Als konkretes Beispiel nennt der schwedische Nobelpreis-Juror, die sogenannte Lernkrise. So wurden in den vergangenen Jahrzehnten zwar Tausende Schulen in den Entwicklungsländern errichtet, dennoch blieben die Bildungserfolge hinter den Erwartungen. Die Gründe dafür sind mannigfaltig. Einerseits fehlt es häufig an Lehrern, oder diese kommen einfach nicht regelmäßig zum Unterricht. Laut Untersuchungen der Weltbank ist das in Ländern wie Tansania, Uganda oder Mozambique in 30 bis 50 Prozent aller Schulen der Fall.

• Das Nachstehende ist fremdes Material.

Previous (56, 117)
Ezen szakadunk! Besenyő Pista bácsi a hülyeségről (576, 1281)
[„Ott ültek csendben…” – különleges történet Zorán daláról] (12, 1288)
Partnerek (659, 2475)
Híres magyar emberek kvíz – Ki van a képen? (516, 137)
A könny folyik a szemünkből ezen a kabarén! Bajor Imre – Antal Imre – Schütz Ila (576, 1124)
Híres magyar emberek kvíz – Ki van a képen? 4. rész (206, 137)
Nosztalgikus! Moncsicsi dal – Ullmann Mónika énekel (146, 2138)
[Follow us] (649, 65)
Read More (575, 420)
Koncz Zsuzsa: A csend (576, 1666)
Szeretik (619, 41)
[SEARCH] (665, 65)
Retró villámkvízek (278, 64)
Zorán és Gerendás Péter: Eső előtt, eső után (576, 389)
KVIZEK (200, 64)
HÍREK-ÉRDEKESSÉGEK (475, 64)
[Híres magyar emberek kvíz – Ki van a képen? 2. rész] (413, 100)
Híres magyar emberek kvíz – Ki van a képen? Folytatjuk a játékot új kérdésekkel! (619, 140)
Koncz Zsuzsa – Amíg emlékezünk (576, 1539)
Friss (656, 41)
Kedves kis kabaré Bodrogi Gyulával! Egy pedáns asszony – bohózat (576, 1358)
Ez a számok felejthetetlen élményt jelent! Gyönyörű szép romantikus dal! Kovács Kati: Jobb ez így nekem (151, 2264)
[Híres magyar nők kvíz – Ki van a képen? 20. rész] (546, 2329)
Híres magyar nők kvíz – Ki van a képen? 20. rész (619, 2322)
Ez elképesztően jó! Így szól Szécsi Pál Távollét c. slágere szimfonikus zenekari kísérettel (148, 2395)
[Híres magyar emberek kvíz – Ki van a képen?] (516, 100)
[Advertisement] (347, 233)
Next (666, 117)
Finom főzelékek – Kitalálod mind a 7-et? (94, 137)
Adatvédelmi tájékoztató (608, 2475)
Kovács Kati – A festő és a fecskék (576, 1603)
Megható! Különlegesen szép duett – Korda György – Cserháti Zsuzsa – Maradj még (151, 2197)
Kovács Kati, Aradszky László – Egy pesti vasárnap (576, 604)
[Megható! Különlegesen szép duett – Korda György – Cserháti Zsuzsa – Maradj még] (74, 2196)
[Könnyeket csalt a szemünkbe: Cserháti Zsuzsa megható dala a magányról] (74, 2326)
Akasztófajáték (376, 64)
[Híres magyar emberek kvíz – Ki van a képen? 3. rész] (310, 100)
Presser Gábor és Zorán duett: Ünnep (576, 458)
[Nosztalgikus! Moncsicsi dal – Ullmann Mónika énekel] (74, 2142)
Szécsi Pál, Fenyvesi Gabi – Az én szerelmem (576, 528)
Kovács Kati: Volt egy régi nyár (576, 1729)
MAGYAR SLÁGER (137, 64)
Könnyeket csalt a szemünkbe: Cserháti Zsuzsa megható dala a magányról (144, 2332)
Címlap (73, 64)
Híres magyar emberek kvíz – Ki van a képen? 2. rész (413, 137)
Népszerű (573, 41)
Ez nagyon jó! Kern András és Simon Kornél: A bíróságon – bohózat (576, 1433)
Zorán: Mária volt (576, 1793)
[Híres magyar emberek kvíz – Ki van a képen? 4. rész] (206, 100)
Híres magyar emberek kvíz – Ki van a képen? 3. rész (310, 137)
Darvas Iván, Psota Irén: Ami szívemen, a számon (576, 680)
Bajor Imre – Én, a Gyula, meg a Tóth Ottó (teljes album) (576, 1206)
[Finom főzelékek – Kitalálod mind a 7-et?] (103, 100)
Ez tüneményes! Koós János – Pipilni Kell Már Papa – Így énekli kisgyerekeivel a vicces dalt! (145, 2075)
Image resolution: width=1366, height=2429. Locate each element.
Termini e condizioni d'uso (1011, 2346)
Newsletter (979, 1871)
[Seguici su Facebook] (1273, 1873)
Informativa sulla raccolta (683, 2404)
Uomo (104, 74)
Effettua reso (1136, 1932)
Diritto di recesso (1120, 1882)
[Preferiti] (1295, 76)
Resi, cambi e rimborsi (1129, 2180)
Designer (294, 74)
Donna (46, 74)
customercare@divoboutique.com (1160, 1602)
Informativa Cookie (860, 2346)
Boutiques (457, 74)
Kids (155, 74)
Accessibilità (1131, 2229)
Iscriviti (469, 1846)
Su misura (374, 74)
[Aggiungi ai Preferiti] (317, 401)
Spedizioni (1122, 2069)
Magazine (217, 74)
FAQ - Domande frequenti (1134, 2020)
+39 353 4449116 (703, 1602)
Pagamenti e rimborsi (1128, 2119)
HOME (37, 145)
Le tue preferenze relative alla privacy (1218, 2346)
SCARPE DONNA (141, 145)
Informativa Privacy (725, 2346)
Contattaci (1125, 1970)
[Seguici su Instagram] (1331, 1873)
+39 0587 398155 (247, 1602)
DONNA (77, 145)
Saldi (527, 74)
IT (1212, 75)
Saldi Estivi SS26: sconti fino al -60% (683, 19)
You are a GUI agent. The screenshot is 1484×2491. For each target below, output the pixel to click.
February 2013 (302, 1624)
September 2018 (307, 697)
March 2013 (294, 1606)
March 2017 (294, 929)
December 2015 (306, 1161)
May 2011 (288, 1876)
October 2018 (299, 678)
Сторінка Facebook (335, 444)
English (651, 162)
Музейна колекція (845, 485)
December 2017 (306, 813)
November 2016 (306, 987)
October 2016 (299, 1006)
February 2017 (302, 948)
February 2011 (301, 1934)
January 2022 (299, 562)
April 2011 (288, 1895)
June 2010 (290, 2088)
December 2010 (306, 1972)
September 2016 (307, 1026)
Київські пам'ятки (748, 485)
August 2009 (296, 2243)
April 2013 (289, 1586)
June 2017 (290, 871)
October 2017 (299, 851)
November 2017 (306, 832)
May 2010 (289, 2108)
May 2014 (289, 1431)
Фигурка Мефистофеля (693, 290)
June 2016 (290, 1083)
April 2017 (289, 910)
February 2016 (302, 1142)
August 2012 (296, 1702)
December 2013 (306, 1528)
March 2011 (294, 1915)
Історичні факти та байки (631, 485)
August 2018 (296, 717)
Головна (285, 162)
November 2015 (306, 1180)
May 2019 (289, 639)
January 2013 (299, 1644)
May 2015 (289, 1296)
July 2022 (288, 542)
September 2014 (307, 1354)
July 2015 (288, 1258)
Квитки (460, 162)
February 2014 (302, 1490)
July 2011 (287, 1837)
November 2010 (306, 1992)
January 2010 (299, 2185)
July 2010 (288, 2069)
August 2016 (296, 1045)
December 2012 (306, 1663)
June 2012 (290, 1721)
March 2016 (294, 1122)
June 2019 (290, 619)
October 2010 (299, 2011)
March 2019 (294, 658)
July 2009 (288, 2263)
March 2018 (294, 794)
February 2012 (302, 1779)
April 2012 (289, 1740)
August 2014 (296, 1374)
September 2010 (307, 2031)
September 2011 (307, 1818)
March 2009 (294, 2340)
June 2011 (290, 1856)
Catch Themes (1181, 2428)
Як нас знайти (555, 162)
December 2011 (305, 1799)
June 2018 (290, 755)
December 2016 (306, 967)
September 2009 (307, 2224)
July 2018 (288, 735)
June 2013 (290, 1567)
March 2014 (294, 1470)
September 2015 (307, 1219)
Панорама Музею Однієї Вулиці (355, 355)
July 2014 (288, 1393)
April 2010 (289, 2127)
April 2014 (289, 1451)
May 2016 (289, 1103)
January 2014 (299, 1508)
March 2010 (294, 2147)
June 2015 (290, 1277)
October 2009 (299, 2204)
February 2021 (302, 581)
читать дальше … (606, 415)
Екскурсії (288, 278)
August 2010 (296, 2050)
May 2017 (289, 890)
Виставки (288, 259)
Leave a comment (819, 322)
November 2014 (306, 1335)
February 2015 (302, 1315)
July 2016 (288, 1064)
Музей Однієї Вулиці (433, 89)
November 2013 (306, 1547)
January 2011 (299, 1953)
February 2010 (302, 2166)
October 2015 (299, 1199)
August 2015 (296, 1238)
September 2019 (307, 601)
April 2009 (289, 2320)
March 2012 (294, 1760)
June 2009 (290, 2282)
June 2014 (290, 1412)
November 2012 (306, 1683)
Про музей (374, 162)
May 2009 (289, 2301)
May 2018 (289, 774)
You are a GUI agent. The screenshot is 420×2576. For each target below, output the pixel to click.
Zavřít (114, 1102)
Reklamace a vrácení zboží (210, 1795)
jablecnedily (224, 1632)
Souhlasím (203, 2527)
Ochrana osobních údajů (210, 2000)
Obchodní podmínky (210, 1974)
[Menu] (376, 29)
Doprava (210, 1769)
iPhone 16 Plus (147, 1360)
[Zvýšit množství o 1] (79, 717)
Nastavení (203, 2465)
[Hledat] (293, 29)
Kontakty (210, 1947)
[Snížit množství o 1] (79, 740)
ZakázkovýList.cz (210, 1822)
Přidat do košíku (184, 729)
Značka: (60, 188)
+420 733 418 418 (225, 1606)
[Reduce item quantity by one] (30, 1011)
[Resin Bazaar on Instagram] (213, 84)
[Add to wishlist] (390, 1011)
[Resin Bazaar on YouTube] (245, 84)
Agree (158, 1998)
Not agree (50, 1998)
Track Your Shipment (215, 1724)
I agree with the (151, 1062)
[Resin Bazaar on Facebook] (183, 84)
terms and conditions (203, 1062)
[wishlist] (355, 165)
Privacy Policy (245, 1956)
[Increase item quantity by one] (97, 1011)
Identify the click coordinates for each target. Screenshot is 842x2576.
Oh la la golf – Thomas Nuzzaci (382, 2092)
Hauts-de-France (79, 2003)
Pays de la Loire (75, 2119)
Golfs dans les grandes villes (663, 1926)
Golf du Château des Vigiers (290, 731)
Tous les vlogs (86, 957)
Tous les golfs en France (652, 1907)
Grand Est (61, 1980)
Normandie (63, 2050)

Andererseits sorgen Probleme wie Hunger dafür, dass sich Kinder nicht konzentrieren und somit den Lernstoff aufnehmen können.

Lehrbücher allein helfen nicht

„Das Ergebnis der Forschung von Banerjee, Duflo und Kremer war, dass zusätzlicher Input wie beispielsweise mehr Lehrbücher ohne darüber hinausgehende Reformen keine besseren Erfolge bringen.“ Auf Basis ihrer Arbeiten wurde 2001 in Indien das Konzept „Teaching at the Right Level“ („Auf dem richtigen Niveau unterrichten“) eingeführt. Dabei werden die Schulkinder nicht mehr nach Alter in Klassen zusammengefasst, sondern je nach ihren Fähigkeiten. So soll sichergestellt werden, dass jeder, der die Schule verlässt, zumindest die Basiskenntnisse in Schreiben und Rechnen erlernt hat. „Heute werden bereits 60 Millionen Kinder in Indien und Afrika nach diesem Konzept unterrichtet“, so Svensson. Und Tests haben gezeigt, dass die Ergebnisse dadurch besser geworden sind.

„Es ist unser Ziel, den Kampf gegen Armut auf wissenschaftlich fundierte Beine zu stellen. Denn es gibt viel Hilfe für Arme, aber oft verstehen die Helfer selbst nicht, wo das Problem ist“, erklärte Duflo in einer Telefonschaltung. Sie sei überwältigt davon, den Preis erhalten zu haben, und war vor allem überrascht, „dass es möglich ist, ihn zu erhalten, bevor man alt ist“. Die Französin ist mit dem Geburtsjahrgang 1972 die jüngsten Preisträgerin in der Geschichte des Wirtschaftsnobelpreises.

Sie ist nach der Amerikanerin Elinor Ostrom auch erst die zweite Frau, die den Preis erhält. Das solle als Inspiration für andere Frauen dienen, so Duflo. Ein Umstand, dessen man sich bei der schwedischen Akademie der Wissenschaften sicherlich bewusst ist. Allerdings verwies deren Generalsekretär, Göran Hansson, in der Folge explizit darauf, dass sie den Preis nicht wegen ihres Geschlechts erhalten habe, sondern für ihre Forschung.

Duflo erklärte zudem, dass sie den Preis stellvertretend für die „Hunderten an Forschern“ entgegennimmt, die in einem Netzwerk zusammen an dem Thema arbeiten würden. Laut dem Nobelpreiskomitee geht der Preis an Kremer, weil er in den 1990er-Jahre mit den experimentellen Forschungen zum Thema Armut in Kenia begonnen hat und an Banerjee und Duflo, weil sie in der Folge die Arbeiten vertieft und verbreitert haben. Neben Bildung beschäftigen sich die Ökonomen beispielsweise auch mit dem Zusammenhang von Gesundheit und Armut oder dem Einfluss, den der Zugang zu Krediten hat.

Ein Gramm Radium

Auf die Frage, was sie mit dem Preisgeld machen werde, verwies Duflo auf die Physikerin Marie Curie, die 1903 den Nobelpreis für Physik (und 1911 jenen für Chemie) erhalten hat. „Sie kaufte sich von dem Geld damals ein Gramm Radium“, so Duflo. Diese Hingabe an ein Thema habe sie immer fasziniert. Daher wolle sie nun mit Banerjee und Kremer überlegen, was in ihrem Fall das Gramm Radium sei.